In the article, he discusses very interesting concepts to learning such as chunking and scaffolding and how you can apply that to your self-development in fighting games.
Here’s a healthy excerpt below, and I highly recommend to everyone to go to SRK, check the full article out, and perhaps leave a comment or thought.
“What Is Chunking?
Believe it or not, the human brain actually has a RAM limit. It can think about approximately seven things at once (give or take depending on the person.) However, what a “thing” is, is pretty amorphous, so the human brain saves mental RAM by clustering several objects together as one “thing.” This is called Chunking, and here is an example. Highlight and read the string of random numbers below. Then un-highlight and try to recall it.
13568453674
How did you do? Was it difficult?
Now do the same with this phone number.
1-(356)-845-3674
Easier? Here’s why. The random string of numbers gives your brain twelve things to remember, which is more than its RAM can hold. The phone number, on the other hand, only has four things to remember, in this case four groups of numbers, making it much easier to remember.
What does this all have to do with fighting games? Combos my friend. Combos. Even the most basic Marvel 3 air-combo (L, M, H, S, jump, M, M, H, S) breaks the brain’s RAM limit. However, to compensate we use chunking to group series of inputs together as individual items to remember. In psychology, Chunks in motor learning are defined as everything that takes place between pauses in successive action. The super jump cancel in this case is the pause, and so we think of LMHSjump and MMHS as two separate chunks. So how can we use this to our advantage?
Well first of all, never try to learn a combo that breaks the brain’s RAM limit all at once. This is failing proposition from the get go. Instead, identify where the pauses are in a combo string. Jump cancels, slow and easy links, wall and ground bounces, and supers or other cinematic actions like command hits/throws are all areas where you experience a pause in your inputs, and these are the areas the brain is most likely to develop chunks. Practice these areas individually, and your brain will develop muscle memory far quicker than if you were trying to learn them all at once.

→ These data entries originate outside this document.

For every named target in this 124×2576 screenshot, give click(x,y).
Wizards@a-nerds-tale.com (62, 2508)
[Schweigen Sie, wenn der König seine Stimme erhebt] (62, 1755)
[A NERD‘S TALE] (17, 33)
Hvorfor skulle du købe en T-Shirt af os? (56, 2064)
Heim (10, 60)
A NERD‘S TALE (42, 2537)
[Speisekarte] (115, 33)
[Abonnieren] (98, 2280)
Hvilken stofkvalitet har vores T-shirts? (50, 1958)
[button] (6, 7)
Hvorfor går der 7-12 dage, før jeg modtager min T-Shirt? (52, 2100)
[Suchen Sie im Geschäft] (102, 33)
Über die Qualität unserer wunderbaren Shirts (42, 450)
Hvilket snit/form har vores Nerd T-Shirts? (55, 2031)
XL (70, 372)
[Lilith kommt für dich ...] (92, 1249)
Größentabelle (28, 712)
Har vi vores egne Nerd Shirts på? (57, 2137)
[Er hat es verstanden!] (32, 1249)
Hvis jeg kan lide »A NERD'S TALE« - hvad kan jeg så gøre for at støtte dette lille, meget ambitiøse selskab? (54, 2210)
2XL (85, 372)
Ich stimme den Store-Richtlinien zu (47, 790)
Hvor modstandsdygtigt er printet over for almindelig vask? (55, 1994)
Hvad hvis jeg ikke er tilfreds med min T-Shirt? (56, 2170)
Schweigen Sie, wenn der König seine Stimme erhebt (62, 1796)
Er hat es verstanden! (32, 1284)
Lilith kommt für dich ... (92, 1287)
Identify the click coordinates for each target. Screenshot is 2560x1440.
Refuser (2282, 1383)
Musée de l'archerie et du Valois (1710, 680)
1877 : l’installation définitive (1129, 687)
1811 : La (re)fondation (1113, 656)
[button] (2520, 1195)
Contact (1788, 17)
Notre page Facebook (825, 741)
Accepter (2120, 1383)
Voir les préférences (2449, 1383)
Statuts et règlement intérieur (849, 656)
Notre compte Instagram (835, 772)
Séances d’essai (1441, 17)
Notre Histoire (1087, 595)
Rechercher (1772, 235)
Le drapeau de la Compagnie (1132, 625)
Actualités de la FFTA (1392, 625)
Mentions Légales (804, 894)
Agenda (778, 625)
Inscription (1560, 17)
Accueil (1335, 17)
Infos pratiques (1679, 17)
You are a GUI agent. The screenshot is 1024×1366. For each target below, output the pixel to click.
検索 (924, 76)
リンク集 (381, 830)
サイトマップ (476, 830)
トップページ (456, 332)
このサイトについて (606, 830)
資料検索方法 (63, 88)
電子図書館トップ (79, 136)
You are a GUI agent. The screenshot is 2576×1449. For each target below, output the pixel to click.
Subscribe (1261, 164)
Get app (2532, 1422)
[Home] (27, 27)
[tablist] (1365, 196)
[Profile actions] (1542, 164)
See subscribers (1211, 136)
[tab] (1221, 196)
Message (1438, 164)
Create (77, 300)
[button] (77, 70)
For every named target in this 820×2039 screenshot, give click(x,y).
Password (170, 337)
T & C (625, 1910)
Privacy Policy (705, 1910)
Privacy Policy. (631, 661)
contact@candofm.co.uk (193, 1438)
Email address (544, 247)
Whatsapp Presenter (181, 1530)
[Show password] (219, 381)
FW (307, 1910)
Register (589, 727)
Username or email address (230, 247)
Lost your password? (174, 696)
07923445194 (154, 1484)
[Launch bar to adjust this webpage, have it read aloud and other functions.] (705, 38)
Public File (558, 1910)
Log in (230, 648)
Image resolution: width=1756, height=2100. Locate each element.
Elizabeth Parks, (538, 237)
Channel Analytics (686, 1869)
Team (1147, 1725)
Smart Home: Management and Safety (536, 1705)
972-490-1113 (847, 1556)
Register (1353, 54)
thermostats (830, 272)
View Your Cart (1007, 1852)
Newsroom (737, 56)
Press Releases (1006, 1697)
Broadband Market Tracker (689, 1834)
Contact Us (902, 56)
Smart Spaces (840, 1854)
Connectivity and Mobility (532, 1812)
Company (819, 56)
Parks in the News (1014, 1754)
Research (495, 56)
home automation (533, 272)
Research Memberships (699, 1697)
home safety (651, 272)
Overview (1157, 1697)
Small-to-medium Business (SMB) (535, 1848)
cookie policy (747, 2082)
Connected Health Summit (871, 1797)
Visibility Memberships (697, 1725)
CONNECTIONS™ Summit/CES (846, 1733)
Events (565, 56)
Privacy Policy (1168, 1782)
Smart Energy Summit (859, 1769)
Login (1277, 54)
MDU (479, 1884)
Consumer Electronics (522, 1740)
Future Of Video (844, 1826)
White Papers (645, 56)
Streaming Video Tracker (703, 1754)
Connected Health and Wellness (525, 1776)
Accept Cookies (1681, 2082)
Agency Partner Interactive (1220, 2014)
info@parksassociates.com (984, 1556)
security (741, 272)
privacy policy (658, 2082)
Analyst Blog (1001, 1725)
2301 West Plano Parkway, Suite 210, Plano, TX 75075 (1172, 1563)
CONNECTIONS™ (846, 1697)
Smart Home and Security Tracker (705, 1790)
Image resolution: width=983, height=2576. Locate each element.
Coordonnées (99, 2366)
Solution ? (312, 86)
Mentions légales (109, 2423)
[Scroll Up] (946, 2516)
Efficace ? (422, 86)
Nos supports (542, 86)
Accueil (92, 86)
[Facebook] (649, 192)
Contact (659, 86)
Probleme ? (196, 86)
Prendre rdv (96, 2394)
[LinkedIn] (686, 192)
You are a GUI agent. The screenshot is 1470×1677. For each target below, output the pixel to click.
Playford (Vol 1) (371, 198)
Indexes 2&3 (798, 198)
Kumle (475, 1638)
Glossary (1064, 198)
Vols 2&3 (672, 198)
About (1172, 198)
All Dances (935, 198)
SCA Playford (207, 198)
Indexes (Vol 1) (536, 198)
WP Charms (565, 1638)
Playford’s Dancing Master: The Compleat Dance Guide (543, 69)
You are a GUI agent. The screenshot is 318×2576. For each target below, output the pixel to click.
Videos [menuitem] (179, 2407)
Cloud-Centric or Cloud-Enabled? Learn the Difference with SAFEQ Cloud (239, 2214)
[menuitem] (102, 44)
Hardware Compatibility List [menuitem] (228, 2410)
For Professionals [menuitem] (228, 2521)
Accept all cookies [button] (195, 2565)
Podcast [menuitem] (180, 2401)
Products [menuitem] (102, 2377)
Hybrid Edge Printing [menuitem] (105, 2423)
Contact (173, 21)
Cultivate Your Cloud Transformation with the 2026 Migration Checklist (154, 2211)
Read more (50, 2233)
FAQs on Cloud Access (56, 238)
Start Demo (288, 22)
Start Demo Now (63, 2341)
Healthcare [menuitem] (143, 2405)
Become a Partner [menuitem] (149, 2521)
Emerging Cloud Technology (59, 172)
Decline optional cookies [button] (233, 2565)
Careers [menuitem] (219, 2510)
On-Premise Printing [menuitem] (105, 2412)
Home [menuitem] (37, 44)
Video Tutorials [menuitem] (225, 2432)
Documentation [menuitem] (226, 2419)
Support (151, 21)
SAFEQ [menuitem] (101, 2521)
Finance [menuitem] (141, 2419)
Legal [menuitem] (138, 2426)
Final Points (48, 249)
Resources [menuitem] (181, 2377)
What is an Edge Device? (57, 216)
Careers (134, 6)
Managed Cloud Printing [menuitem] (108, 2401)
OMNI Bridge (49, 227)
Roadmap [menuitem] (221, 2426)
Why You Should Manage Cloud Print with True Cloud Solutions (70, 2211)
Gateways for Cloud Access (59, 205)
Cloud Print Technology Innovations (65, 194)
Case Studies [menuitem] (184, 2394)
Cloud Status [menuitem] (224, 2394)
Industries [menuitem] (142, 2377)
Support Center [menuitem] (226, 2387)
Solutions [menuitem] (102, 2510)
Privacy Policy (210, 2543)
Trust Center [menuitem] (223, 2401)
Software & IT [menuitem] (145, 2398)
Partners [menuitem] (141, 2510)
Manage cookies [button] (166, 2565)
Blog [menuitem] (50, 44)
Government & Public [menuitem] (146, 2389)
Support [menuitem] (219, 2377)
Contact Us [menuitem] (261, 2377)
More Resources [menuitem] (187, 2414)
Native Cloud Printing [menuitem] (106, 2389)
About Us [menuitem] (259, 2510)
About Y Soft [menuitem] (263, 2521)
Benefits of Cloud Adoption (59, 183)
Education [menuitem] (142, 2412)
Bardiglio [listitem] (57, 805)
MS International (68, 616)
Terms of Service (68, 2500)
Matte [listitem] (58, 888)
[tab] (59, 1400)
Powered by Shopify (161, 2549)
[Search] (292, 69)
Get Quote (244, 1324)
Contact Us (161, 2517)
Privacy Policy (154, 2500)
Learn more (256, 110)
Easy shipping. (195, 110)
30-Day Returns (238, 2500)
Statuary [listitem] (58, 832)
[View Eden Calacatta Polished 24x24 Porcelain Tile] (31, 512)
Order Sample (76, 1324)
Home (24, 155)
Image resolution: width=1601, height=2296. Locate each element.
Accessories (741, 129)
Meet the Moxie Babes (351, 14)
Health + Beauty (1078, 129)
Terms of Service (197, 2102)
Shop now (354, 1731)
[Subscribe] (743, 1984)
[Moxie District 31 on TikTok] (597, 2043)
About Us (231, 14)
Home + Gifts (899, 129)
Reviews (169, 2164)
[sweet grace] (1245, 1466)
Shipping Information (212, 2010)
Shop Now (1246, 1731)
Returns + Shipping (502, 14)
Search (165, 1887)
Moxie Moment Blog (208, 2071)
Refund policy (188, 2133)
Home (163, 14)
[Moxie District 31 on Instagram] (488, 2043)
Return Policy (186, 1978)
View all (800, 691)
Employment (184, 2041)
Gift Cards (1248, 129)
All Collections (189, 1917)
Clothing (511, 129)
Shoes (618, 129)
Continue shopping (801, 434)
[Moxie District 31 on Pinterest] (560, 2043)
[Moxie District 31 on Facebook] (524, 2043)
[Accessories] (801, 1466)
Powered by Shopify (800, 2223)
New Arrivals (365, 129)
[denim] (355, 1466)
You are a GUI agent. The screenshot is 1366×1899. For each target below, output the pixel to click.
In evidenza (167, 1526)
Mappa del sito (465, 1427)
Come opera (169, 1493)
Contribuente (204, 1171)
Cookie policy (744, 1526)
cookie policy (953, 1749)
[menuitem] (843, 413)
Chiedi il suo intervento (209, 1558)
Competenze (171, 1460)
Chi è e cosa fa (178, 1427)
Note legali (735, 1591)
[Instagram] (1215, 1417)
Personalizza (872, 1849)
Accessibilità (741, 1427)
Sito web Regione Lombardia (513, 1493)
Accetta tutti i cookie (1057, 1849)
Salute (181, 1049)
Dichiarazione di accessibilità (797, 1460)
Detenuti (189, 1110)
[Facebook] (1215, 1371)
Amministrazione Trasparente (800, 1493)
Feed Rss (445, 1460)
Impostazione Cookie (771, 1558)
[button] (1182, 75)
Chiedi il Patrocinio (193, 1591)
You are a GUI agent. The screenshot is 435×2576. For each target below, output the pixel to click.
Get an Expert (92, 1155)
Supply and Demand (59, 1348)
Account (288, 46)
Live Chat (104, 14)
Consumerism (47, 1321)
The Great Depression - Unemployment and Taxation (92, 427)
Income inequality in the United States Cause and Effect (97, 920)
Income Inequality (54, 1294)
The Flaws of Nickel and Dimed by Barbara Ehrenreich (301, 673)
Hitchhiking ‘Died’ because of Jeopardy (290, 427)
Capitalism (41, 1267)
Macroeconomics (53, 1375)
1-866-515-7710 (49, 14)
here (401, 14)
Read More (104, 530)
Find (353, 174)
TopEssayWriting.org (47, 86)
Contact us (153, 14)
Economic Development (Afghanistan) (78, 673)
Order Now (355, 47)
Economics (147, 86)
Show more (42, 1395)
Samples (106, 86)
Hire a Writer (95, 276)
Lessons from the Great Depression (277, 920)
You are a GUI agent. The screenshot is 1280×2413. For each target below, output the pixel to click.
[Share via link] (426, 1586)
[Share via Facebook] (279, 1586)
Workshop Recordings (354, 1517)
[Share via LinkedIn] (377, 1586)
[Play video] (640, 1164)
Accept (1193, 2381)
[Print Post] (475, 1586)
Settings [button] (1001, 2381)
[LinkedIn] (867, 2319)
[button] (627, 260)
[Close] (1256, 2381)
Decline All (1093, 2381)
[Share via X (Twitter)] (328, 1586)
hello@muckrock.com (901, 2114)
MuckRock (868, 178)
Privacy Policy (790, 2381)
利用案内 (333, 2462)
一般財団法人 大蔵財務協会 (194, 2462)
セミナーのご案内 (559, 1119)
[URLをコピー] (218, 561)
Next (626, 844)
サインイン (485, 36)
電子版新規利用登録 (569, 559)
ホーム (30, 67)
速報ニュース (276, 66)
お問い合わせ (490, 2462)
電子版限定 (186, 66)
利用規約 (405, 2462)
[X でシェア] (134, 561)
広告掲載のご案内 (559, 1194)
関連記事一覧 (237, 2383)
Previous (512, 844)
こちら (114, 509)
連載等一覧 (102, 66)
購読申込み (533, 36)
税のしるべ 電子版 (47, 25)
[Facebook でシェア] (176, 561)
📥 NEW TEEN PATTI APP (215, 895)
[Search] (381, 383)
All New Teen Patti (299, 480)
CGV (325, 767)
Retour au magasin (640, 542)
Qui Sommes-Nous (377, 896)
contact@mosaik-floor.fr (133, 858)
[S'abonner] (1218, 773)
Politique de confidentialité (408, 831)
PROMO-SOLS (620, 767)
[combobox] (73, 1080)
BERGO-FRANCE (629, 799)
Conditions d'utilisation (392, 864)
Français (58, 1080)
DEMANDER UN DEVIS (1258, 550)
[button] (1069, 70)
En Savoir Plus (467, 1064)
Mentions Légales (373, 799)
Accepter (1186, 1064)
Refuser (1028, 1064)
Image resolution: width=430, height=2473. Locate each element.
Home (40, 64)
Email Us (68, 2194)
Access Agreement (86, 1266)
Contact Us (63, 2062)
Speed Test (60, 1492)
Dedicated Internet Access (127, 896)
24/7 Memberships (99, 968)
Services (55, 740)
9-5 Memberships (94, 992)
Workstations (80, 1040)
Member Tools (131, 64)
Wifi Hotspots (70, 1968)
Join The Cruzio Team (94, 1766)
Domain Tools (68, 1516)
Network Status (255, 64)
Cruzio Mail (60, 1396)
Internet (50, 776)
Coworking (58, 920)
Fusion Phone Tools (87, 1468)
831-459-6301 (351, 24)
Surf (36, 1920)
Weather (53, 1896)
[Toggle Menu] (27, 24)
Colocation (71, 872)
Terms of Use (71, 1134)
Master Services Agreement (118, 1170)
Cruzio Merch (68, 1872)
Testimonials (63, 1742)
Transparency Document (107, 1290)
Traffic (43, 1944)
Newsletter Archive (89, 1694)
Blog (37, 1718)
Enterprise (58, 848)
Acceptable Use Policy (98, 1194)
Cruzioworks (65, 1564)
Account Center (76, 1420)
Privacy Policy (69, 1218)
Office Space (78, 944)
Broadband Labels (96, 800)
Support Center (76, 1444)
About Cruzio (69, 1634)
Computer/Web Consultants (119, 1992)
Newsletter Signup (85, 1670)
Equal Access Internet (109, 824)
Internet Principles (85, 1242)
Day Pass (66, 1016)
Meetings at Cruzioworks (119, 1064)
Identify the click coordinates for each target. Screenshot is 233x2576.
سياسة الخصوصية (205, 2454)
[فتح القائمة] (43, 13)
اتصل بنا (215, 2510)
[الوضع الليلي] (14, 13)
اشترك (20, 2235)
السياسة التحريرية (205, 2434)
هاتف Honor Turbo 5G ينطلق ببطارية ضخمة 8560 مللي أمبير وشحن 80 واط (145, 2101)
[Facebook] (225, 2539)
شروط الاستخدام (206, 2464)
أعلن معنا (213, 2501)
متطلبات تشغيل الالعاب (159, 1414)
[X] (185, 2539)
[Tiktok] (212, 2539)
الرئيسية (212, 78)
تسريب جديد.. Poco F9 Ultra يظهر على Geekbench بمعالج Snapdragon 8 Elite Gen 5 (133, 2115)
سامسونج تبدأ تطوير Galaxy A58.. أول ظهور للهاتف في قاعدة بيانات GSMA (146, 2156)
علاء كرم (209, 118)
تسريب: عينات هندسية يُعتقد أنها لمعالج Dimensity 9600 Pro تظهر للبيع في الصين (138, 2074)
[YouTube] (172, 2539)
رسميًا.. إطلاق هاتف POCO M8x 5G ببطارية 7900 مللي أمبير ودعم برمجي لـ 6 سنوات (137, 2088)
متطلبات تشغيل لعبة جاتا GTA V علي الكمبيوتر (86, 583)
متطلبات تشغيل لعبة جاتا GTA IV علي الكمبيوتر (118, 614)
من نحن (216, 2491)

Secondly, identify areas that aren’t chunks and treat them as such. When the brain attempts to recall an input that it doesn’t actually have in working memory, the result is panicked mashing because the brain doesn’t actually have a muscle memory queued up to recall. So no matter how perfect your DP execution is normally, you’ll still screw it up a few times when you integrate it into a combo.
You probably had an experience like this when you were first learning how to FADC. You would perform a move, input the FADC command, and then mash the next move out like crazy hoping that it hit, and this probably didn’t work too well. This is because an FADC isn’t a chunk, and you are treating it as if it were, i.e. you were treating the FADC itself and the move that came after it as two separate mental objects. There is no pause in inputs from the move that started the FADC, the FADC itself, and the move that follows the FADC, and so the whole command must be treated as one smooth movement in muscle memory. Similarly, canceling a special into a super is also one fluid movement, and should be treated as its own chunk. By trying to think of each move individually, you will simply reduce your chances of hitting both.”
Great stuff sir, looking forward to the next part.